The final argument that we will cover today states “there ought to be a right to physician-assisted suicide under United States law in order to enable qualified patients to avoid unnecessary suffering, to enable qualified patients to die with dignity, and to respect those patients' right to autonomy or self-determination.” (Wellman, 2009) According to Wellman (2009), patients are unwilling to commit suicide alone because the attempt might be unsuccessful and can leave them in a worst state of being then before, for this reason they seek a physician. If (PAS) is taken away from a terminally ill patient they will be forced to endure their pain, and distress that they cannot escape from. The Benefits form allowing (PAS) are that it allows the terminally ill patient to not only escape their pain, but it allows them to have a death with dignity and respects their right to autonomy as the first claim suggests.
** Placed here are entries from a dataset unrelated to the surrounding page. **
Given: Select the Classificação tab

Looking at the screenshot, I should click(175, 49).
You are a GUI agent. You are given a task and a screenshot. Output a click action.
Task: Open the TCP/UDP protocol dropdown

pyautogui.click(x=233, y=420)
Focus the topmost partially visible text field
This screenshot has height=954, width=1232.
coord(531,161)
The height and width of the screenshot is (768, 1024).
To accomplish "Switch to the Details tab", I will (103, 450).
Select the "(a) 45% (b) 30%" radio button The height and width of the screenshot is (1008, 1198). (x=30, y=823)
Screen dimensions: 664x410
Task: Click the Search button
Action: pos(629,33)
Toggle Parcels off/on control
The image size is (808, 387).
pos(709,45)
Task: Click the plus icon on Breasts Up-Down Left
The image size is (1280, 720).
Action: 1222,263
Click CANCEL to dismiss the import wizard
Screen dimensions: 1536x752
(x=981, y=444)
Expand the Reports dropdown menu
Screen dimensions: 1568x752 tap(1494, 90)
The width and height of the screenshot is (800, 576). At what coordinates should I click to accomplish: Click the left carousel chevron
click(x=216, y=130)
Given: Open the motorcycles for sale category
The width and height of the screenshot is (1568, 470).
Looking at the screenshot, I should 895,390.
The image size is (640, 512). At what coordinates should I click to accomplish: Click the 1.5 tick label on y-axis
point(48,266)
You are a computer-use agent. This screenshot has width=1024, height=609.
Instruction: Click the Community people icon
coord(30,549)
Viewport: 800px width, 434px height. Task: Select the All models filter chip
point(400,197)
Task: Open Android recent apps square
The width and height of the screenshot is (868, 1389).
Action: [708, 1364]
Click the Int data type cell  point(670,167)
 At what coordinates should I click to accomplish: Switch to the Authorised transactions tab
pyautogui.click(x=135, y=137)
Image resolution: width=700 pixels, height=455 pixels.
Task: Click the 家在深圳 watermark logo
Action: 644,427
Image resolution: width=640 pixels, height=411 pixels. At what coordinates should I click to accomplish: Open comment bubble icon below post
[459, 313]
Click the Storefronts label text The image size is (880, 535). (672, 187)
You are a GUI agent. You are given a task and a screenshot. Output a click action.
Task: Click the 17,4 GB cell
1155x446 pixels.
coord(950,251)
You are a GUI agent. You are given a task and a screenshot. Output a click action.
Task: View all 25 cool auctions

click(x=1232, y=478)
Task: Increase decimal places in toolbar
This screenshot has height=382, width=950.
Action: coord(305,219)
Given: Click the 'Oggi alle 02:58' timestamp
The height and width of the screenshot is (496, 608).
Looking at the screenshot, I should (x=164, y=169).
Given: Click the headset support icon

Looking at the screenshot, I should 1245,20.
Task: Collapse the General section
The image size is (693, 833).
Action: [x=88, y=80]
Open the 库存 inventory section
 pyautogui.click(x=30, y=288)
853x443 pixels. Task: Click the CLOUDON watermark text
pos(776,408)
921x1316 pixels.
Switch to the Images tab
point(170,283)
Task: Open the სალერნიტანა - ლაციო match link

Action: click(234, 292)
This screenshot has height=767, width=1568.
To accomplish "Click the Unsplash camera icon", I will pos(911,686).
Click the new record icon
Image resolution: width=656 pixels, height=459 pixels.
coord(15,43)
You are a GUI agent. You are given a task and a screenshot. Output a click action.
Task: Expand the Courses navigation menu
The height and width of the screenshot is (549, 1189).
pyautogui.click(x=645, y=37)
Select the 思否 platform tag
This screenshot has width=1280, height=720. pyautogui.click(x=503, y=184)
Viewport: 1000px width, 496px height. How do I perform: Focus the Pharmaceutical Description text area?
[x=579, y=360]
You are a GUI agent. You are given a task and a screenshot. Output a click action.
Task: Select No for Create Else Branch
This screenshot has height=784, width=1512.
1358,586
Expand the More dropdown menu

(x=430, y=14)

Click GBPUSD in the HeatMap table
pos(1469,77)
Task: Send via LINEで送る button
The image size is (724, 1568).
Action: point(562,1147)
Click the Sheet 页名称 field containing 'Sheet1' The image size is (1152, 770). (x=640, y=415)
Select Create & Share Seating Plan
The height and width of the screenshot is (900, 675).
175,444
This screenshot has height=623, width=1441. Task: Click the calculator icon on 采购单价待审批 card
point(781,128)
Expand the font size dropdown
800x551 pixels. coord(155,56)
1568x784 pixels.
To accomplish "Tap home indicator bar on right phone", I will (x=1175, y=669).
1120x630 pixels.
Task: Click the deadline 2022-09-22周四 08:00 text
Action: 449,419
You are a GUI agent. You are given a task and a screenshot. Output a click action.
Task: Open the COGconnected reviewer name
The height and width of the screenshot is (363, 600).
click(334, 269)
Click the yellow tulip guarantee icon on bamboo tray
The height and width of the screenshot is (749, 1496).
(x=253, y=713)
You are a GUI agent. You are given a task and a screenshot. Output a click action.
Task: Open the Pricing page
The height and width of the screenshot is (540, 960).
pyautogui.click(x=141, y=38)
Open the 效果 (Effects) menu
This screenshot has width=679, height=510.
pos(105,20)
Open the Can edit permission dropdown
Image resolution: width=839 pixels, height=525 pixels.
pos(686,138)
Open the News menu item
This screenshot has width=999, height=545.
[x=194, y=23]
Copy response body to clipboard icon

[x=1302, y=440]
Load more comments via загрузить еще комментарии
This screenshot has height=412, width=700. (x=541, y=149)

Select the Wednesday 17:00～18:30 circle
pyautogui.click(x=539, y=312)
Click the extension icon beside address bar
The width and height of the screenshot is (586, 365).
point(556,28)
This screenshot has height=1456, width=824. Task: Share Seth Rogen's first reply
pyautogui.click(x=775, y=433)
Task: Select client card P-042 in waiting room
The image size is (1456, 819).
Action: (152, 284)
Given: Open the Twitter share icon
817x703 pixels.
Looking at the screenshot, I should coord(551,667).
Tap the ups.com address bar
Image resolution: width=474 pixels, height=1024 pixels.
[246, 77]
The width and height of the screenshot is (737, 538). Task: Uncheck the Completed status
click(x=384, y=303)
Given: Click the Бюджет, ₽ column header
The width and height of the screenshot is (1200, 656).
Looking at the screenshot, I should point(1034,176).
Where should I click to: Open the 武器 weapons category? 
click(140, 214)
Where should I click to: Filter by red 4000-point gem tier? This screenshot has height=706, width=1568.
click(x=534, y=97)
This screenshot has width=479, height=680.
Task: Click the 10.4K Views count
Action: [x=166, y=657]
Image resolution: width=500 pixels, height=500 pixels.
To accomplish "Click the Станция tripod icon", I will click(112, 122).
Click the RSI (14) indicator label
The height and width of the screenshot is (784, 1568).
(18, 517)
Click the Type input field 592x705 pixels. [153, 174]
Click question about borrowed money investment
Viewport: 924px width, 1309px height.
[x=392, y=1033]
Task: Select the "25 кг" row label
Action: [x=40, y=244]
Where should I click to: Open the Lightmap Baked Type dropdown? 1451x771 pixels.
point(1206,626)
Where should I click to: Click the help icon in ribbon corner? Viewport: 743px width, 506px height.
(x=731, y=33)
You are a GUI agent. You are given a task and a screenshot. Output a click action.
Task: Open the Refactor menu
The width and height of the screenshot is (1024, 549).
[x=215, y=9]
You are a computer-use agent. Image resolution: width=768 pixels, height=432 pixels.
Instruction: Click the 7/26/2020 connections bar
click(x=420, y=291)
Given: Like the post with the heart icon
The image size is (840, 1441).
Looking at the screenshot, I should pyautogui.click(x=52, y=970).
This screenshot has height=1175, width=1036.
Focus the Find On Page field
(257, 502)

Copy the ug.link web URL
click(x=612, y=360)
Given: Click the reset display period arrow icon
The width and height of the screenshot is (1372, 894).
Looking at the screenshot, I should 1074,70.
In conclusion my position on this ethical dilemma is support for physician assisted suicide (PAS). Although there are many great claims that oppose (PAS) what was a convincing argument for me is the protection of dignity and the idea of family circumstances that one might have unlike others. I think it is part of human conditioning that instills in us the right to live and wanting others to live, suicide seems like no option because it contradicts this conditioning, however it does offer patients who are not just terminally ill but those who feel that their emotional, intellectual, or physical quality of life is vastly diminished. Physician assisted suicide gives people the independence to terminate their life without having to depend on others to carry out your wishes or directives.